Abitur im Ausland? PROFIL zu Gast an der Deutschen Botschaftsschule Peking

    PROFIL unterwegs an der Deutschen Botschaftsschule in Peking

    Die Deutsche Botschaftsschule Peking wurde 1978 gegründet. Gemeinsam mit den Kindergartenkindern sind es fast 600 Kinder und Jugendliche, die hier jeden Tag ein und aus gehen, Credit: DSP

    Von Viktoria Dümer* und Daniel Schweitzer (Fotos) 

    Peking – Ein Donnerstag im Mai, 11.35 Uhr, Ortszeit Peking. Die Sonne strahlt auf den Schulhof der Deutschen Botschaftsschule, ein paar Bambusbüsche rascheln im Wind. Der Himmel ist blau, was hier bedeutet: Die Luftwerte sind gut und kein Sandsturm ist in Sicht. Draußen ist trotzdem nichts los, die fünfte Stunde hat gerade begonnen. 

    Große Fensterfronten und glänzendes Linoleum. Lange Flure, von denen Klassen- und das Lehrerzimmer abgehen. Die Aula mit Stufen wie in einem Amphitheater. Eine Bibliothek mit gemütlichen Sitzecken und Regalen voller Bücher für alle Altersstufen. Bunte Kunst und Lern-Poster von Schülern an den Wänden: Die Deutsche Schule Peking (kurz: DSP) sieht nicht nur aus wie eine typische, moderne Schule in der Bundesrepublik, sie riecht auch so. Nach Kaffee, Bodenseife, ein bisschen Staub, ein bisschen Schweiß und – seit gut einem Jahr – viel Desinfektionsmittel.  
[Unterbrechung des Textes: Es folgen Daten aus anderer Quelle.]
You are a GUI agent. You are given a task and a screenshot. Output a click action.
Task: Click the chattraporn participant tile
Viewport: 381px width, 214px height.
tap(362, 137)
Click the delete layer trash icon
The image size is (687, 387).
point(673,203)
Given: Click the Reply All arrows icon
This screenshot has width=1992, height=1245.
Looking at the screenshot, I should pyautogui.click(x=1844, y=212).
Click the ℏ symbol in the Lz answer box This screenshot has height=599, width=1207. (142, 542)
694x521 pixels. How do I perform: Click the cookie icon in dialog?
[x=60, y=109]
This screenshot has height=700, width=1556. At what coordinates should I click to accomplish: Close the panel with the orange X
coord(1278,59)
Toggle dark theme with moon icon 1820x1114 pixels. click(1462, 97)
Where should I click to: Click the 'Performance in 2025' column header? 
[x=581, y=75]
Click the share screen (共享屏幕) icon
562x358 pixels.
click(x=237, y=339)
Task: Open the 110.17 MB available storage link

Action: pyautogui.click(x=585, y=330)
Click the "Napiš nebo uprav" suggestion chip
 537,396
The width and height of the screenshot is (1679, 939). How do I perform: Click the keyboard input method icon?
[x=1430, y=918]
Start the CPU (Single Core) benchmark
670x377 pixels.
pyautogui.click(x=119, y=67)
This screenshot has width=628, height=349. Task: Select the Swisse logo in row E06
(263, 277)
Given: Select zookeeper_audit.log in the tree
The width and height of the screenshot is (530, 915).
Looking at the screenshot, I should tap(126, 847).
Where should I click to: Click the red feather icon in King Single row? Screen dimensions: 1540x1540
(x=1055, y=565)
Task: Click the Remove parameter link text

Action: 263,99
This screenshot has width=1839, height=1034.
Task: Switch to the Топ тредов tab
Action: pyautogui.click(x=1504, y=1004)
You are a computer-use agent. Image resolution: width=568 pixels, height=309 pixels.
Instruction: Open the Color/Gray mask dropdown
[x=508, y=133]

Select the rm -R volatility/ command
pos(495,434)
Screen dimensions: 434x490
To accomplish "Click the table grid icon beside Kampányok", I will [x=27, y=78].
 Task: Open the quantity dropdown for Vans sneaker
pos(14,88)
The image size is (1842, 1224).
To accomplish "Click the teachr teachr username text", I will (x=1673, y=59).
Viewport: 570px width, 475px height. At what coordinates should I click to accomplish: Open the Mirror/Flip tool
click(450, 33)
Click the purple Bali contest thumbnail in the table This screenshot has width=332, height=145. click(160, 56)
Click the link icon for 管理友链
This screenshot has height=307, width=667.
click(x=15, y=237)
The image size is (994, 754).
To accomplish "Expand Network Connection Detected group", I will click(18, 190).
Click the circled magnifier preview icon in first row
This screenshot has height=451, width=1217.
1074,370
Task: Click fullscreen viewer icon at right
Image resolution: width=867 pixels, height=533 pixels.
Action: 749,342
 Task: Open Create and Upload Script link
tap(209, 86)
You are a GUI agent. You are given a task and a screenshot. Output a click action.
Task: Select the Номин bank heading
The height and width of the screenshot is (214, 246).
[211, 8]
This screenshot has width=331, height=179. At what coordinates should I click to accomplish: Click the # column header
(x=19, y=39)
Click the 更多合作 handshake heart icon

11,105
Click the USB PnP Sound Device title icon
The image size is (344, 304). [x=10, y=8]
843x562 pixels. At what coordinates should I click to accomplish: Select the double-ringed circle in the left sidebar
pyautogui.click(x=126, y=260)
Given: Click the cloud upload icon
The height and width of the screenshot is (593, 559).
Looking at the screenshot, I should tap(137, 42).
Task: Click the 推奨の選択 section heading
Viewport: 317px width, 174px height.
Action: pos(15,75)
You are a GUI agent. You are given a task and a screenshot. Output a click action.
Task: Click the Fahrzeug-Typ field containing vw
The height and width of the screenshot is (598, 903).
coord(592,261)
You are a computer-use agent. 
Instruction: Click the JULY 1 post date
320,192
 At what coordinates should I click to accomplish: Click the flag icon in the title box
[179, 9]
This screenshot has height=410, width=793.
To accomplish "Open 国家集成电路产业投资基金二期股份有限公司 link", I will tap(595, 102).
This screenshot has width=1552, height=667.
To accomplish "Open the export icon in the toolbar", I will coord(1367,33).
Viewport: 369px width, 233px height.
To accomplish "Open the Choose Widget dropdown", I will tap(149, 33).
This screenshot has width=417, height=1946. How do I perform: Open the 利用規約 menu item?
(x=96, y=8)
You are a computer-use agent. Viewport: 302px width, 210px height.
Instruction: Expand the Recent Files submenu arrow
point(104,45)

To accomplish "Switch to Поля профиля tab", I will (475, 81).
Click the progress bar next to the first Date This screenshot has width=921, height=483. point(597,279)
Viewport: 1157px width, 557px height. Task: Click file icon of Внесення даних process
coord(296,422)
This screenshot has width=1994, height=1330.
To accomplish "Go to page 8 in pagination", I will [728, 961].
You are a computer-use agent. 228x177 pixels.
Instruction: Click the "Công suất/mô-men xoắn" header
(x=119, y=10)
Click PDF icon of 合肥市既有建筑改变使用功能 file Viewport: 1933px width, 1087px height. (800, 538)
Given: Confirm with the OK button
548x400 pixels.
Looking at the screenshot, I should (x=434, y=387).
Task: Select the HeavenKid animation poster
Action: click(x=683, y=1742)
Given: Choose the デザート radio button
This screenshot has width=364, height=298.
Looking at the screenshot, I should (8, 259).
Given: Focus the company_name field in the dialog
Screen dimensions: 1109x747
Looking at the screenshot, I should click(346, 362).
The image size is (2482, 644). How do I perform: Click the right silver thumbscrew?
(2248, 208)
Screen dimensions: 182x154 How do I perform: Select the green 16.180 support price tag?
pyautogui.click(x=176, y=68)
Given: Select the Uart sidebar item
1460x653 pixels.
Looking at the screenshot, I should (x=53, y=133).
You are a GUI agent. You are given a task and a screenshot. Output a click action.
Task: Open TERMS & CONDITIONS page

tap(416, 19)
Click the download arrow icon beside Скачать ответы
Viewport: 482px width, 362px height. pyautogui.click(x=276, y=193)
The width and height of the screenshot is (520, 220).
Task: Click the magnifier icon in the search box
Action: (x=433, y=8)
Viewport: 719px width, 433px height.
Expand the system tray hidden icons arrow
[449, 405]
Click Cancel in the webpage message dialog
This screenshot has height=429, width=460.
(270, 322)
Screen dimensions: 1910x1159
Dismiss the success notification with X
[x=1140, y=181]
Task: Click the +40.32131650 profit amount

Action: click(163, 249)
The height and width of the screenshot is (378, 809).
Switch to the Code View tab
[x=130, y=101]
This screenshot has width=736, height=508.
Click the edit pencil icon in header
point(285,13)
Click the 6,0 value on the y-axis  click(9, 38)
    PROFIL-Autorin Viktoria Dümer lebt derzeit in Peking und hat für PROFIL an der Botschaftsschule recherchiert, Credit: privat

    „Unterschiede zu einer Schule in Deutschland sind kaum vorhanden“, sagt Jüliana Schmidt. „Das macht den Einstieg hier sehr einfach.“ Sie lehrt Deutsch und Musik in den Klassenstufen 5 bis 12 an der Botschaftsschule. Gerade unterrichtet sie im ersten Stock die Klasse 9b. Thema derzeit: Film-Analyse. Die dreizehn Schüler haben „Das Versprechen“ von Alfred Dürrenmatt gelesen, schauen nun die davon inspirierte Hollywood-Verfilmung, „The Pledge“. Alle Anwesenden tragen Maske, auch hier hat Covid seine Spuren hinterlassen, obwohl nach aktuellem Stand in Peking seit mehr als 100 Tagen keine Neuinfektionen verzeichnet wurden. Schmidt führt kurz in das Thema ein, fasst die Ergebnisse der letzten Stunde am White Board zusammen. Die Schüler schreiben mit, der Inhalt ist klausurrelevant.  

    Die 28-Jährige arbeitet seit fast zwei Jahren an der Botschaftsschule, es ist ihre erste Stelle nach dem zweiten Staatsexamen. Sie selbst sei ein „Auslandsschulkind“ und in Bangkok sowie Abu Dhabi zur Schule gegangen, erzählt sie. „Aufgrund dieser schönen Erfahrungen als Schülerin und als Studentin bei meinem Praktikum an der Deutschen Schule Tokio, stand für mich schon im Studium fest, dass ich im Ausland unterrichten möchte“, erklärt sie. „Zu China hatte ich dank meiner Mutter schon sprachlich und kulturell eine Verbindung. An der DSP habe ich mich dann initiativ beworben und bekam schnell eine Zusage.“ Schmidt hat Gymnasiallehramt in Stuttgart studiert, wo sie auch ihr Referendariat absolviert hat. An der DSP ist sie nun als eine von 60 Ortslehrkräften angestellt. 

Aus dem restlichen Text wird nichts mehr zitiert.